Shulamit Nazarian is pleased to announce Clavileño, a new exhibition, exploring the relationship between light, movement, and narrative, from Iran-born, Israel-based artist Elham Rokni. Anchored by two videos, the exhibition features new large-scale abstract works on paper that bring flashes of brightness, in the otherwise, dramatically dark installation. Following in the footsteps of experimental filmakers before her, Rokni embraces a cinematic language that uses autobiographical expression through nonrepresentational imagery to challenge conventional notions of narrative and reflect an individual psyche.
The title video, Clavileño (2010), features a car driving in total darkness, a modern evocation of the famous journey Don Quixote and his squire Sancho Panza take astride Clavileño, a wood peg horse that they imagine can fly. Employing the power of imagination, the pair decides to take a transcendent flight through the air upon the grounded wooden vessel. Similar to the experience of cinema and literature, where parties involved agree to enter another time and space, Clavileño plays off of the Don Quixote narrative and takes the viewer on a journey down a darkened road, connecting imagination to an open world of extraordinary experiences and possibilities.

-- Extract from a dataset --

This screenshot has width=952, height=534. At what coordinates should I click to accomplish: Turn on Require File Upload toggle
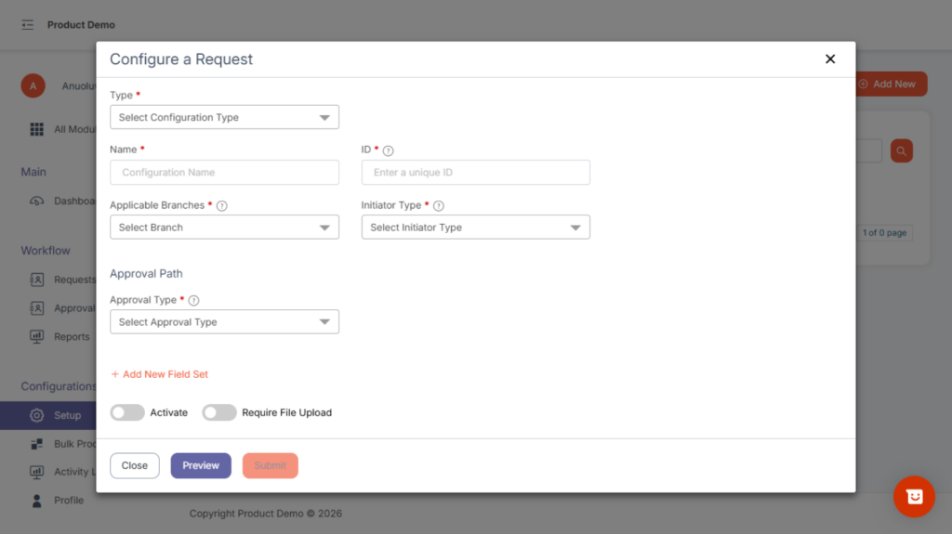tap(219, 412)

Accompanying the videos, Rokni's large-scale works on paper are presented in sequential blocks that become filmic, demonstrating slight movements of light in each frame. And, as with the artist's videos, these works on paper provide the structure of possible narratives, remaining linear yet abstracted. Freely merging devices from film, literature, and visual art, Rokni aptly explores the dichotomies of reality and fantasy, light and darkness, and memory and myth, each operating as a metaphor for dualities of the mind.
Concurrent to her exhibition at Shulamit Nazarian, Rokni has been invited to participate as an artist-in-residence at 18th Street Art Center in Los Angeles, where she will debut a solo exhibition of new works based on video footage of her parents' wedding night. Both figurative and abstract, these works probe many of the same concepts evident in her exhibition at Shulamit Nazarian. Drawing on memory and limited documentation, Rokni's work at 18th Street Art Center investigates this particular event with dreamlike fluidity, as the artist's relatives demonstrate the fervency and confusion of the days just before Iran's popular revolution gave way to its current regime.
Clavileño, at Shulamit Nazarian, finds the perfect home in Los Angeles, the epicenter of filmmaking, where cinema imitates life and vice versa. In the comfort of a darkened, theater-like gallery space the viewer, like Don Quixote, is given the opportunity to let go of earthly reality and embrace the expansive realm of his or her mind.